Kembali ke New York, Doctor Strange menghadiri pernikahan Christine Palmer. Momen tenang itu tak berlangsung lama, karena kekacauan tiba-tiba muncul di jalanan kota. Bersama Wong, Strange segera menyadari bahwa ancaman sesungguhnya datang dari Wanda Maximoff. Ia kini berada di titik terendah hidupnya, terjebak dalam duka mendalam akibat kehilangan anak-anaknya. Terobsesi untuk bertemu mereka kembali di semesta lain, Wanda mengincar kekuatan America. Di sinilah film ini terasa sangat emosional, mengajak Kami merenungkan batas antara keinginan dan konsekuensi.
Perjalanan membawa Strange dan America ke semesta 838, tempat mereka bertemu Illuminati, kelompok tokoh kuat dengan versi berbeda dari yang Kami kenal. Di sini, Strange dihadapkan pada fakta mengejutkan tentang versi lain dirinya yang pernah menyalahgunakan kekuatan, hingga menyebabkan kehancuran realitas. Adegan-adegan ini menyampaikan pesan kuat bahwa kecerdasan dan kekuatan tanpa tanggung jawab hanya akan membawa petaka.

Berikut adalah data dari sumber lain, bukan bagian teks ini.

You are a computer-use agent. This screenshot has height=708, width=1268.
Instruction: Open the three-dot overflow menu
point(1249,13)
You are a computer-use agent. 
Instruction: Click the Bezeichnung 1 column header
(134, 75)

Wanda terus mengejar America dengan cara ekstrem, memanfaatkan kemampuan terlarang untuk mengendalikan versi lain dirinya di semesta berbeda. Setiap kemunculannya selalu menimbulkan ketegangan luar biasa. Strange, Christine, dan America harus berpikir cepat, beradaptasi dengan lingkungan asing, dan saling percaya. Kami sebagai penonton ikut dibuat cemas, karena satu kesalahan saja bisa mengubah segalanya.

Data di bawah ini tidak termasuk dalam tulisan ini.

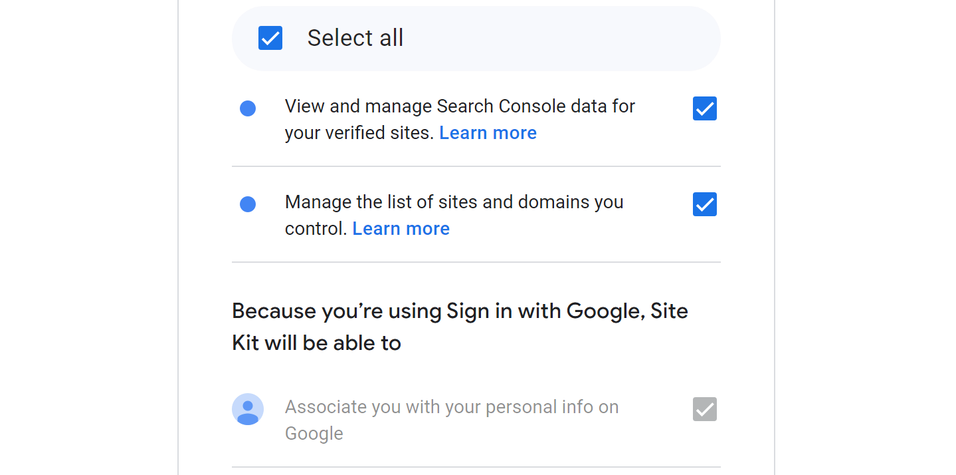Image resolution: width=956 pixels, height=475 pixels.
Task: Open 'Learn more' about managing sites and domains
Action: [x=401, y=228]
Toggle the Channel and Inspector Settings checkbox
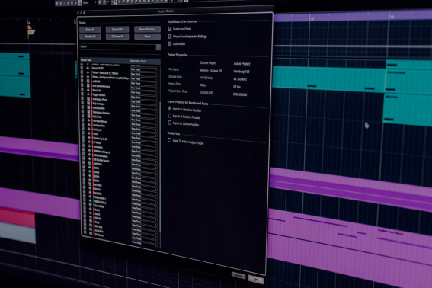 170,36
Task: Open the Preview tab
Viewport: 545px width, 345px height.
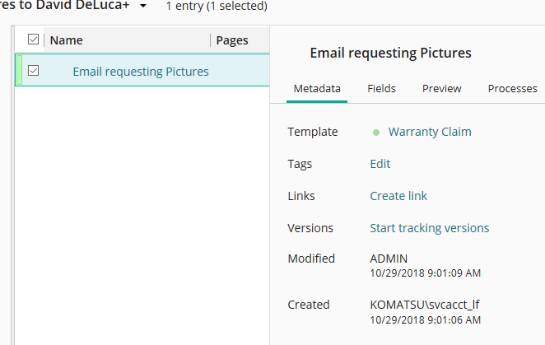Action: click(441, 88)
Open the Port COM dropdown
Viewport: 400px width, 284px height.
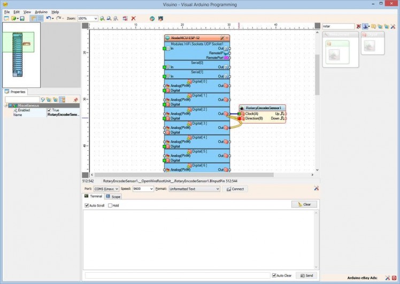(106, 189)
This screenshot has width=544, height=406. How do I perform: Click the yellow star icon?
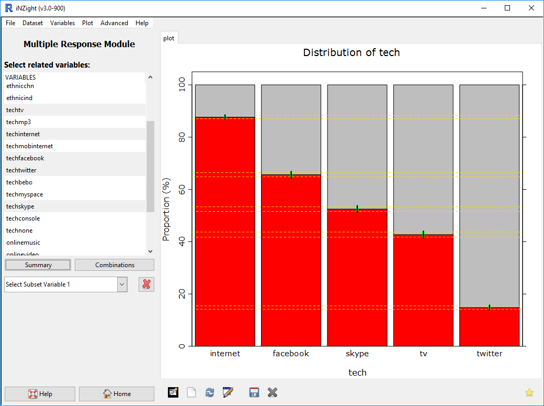pyautogui.click(x=529, y=392)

Salah satu momen paling berkesan terjadi saat Strange bertemu versi dirinya yang telah rusak oleh ambisi. Pertarungan ini bukan sekadar adu kemampuan, melainkan konfrontasi batin. Strange dipaksa menerima bahwa dirinya pun tak luput dari kesalahan. Dari sini, Kami melihat perkembangan karakter yang matang, bahwa keberanian sejati adalah berani bertanggung jawab atas pilihan sendiri.

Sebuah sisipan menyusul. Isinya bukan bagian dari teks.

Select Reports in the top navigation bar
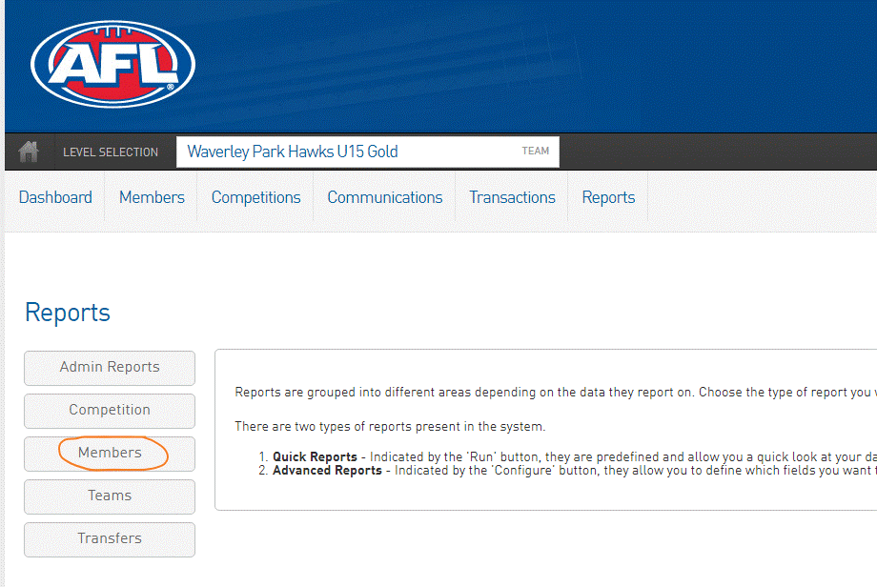The width and height of the screenshot is (877, 587). pyautogui.click(x=608, y=197)
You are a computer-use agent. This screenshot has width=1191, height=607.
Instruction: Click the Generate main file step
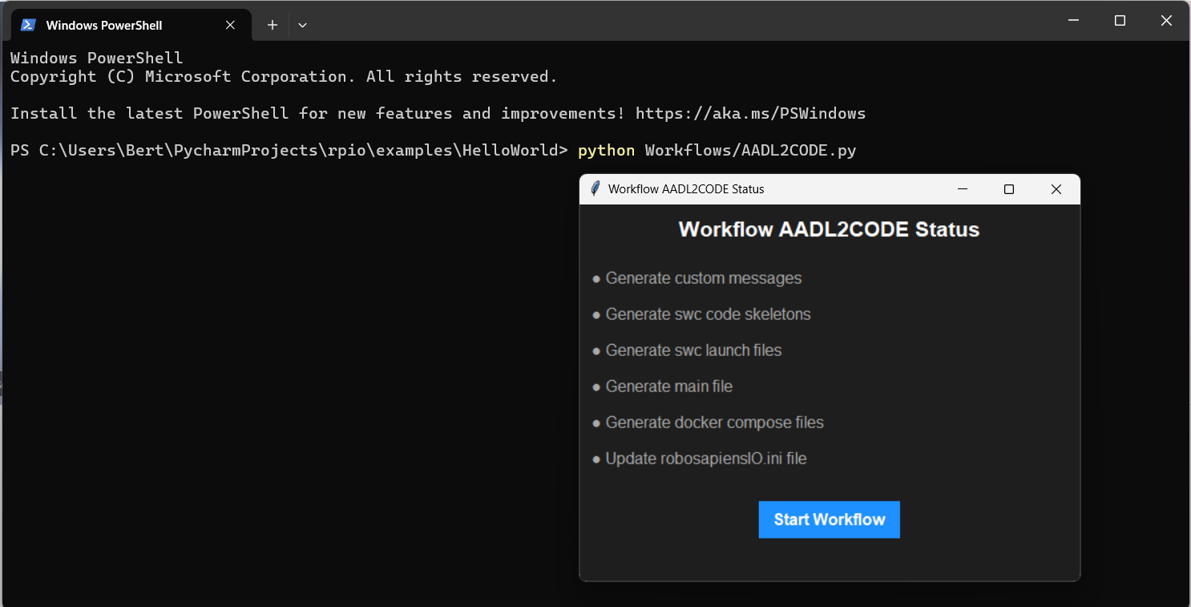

Kesadaran juga datang pada Wanda. Saat ia melihat ketakutan di mata anak-anaknya dari semesta lain, ia akhirnya memahami dampak dari tindakannya. Momen ini terasa sunyi namun menghantam emosi, menunjukkan bahwa penyesalan bisa membuka jalan menuju perubahan.
Setelah semua kekacauan mereda, America mulai belajar mengendalikan kemampuannya, Christine kembali ke dunianya, dan Strange pulang ke New York. Namun kisah belum benar-benar selesai. Tanda-tanda misterius muncul, mengisyaratkan bahwa dampak multiverse masih membayangi. Seorang sosok asing mendatangi Strange, meminta bantuannya menghadapi ancaman kosmik berikutnya. Kami pun dibuat penasaran, apa yang akan terjadi selanjutnya?
Doctor Strange in the Multiverse of Madness bukan hanya tentang efek visual yang memanjakan mata. Film ini berbicara tentang pilihan, tanggung jawab, dan bagaimana emosi yang tak terselesaikan bisa berdampak luas. Dengan gaya khas Sam Raimi yang gelap dan intens, ditambah akting kuat para pemeran, film ini terasa berbeda dan berani.
Bagi Kami, film ini adalah pengingat bahwa setiap tindakan memiliki konsekuensi, tak peduli di semesta mana Anda berada. Perjalanan Strange, Wanda, dan America terasa liar, emosional, dan tak mudah dilupakan. Jika Anda mencari film Marvel yang menantang pikiran sekaligus perasaan, petualangan multiverse ini wajib masuk daftar tontonan Anda.